One company that does things differently is Resolve. We’ve already talked about their discreet credit checks, which eliminate the need for your customer to provide any information to the company. (The ‘old school’ method of credit checks, which most other companies still use, can take weeks, and require extensive information sharing from your potential customer.)

But Resolve also offers payment options through a financing platform that’s branded for your company. Throughout the process, your customers are dealing directly with you. There’s no interference, and the payment options are very user-friendly.

cafe owner using tablet pc

How to use financing options to grow your business

Unless a potential or new customer is very upfront with you, there’s no way of knowing if they’d prefer to finance their purchase or pay in full. So, it certainly is to your advantage to let them know they can access financing, along with other payment options like a bank transfer or credit card payment at checkout. House financing may also be an option you can offer, along with monthly payment options.

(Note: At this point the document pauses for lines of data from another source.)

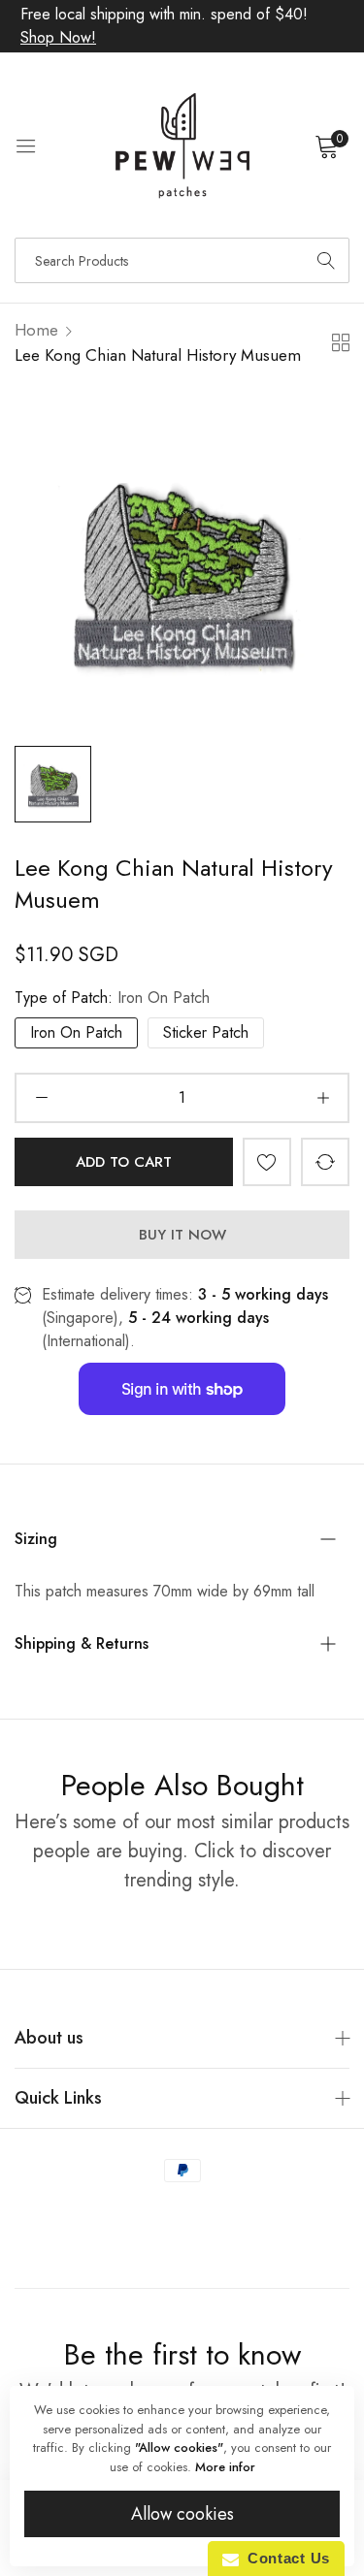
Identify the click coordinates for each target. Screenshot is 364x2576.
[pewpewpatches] (182, 145)
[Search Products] (326, 260)
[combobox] (182, 260)
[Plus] (323, 1098)
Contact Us (284, 2558)
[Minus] (41, 1098)
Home (36, 329)
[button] (267, 1162)
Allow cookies (182, 2514)
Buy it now (182, 1234)
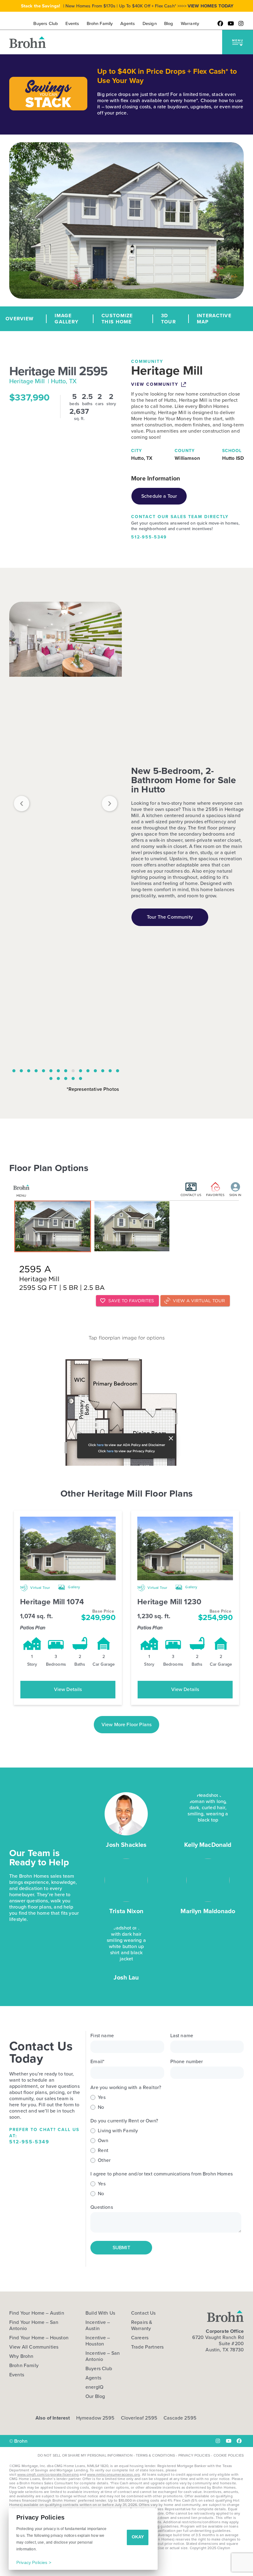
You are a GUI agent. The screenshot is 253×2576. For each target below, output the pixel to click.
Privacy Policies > (33, 2562)
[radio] (165, 2097)
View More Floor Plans (126, 1724)
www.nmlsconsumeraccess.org (113, 2474)
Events (16, 2375)
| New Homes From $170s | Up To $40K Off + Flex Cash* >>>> (127, 5)
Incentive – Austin (97, 2325)
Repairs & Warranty (141, 2325)
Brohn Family (24, 2365)
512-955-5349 (149, 537)
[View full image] (65, 639)
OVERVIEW (20, 318)
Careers (139, 2338)
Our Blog (95, 2396)
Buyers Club (98, 2369)
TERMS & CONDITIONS (155, 2455)
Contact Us (143, 2313)
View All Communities (33, 2347)
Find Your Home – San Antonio (33, 2325)
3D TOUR (168, 318)
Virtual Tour (39, 1587)
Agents (93, 2378)
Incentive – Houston (97, 2341)
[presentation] (21, 803)
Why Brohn (21, 2356)
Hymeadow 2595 (95, 2417)
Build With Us (100, 2313)
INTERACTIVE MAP (214, 318)
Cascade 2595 (180, 2417)
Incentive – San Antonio (102, 2356)
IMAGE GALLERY (66, 318)
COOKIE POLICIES (229, 2455)
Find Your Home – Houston (38, 2338)
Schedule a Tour (159, 496)
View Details (68, 1689)
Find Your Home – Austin (36, 2313)
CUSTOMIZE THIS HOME (117, 318)
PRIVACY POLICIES (194, 2455)
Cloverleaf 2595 (139, 2417)
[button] (237, 42)
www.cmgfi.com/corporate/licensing (48, 2474)
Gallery (73, 1587)
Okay (138, 2536)
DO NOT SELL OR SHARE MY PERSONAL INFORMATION (85, 2455)
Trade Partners (147, 2347)
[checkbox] (165, 2102)
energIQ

It’s helpful to set up an agreement with a finance company in advance, so you can quickly initiate the credit-checking process for your new customers. Like we mentioned, Resolve can complete this part of the sales process very quickly, but other financing companies may take days or even weeks.

Let your customer know what to expect and be sure to highlight the advantages of having their purchase financed. Even those with excellent customer credit and strong purchasing power can take advantage of net terms or a payment arrangement to improve their cash flow. And, with all the uncertainty around operating a business right now, many companies are going to choose the most conservative payment option in order to have the best preparation for the unknown.

If you’re a business that consistently sells big ticket items, large purchases, or exclusive services to other businesses, having a financing option is almost crucial. Even the most successful businesses need good payment options. And working with any government organization almost ensures you’ll need to offer net terms.

The cash flow advantage

Using third-party financing with your B2B customers can give a competitive edge. First, as we’ve mentioned, financing encourages new customers and higher sales. But, the financing companies that also pay you without needing to wait for your customer to pay you can substantially improve your cash flow.

With money in the bank, you have a stronger negotiating stance with suppliers, you can grow your business now (again, instead of waiting for big invoices to be paid), and you’re in a better financial position. It’s well worth pursuing options where your customers get financing, and you get paid promptly.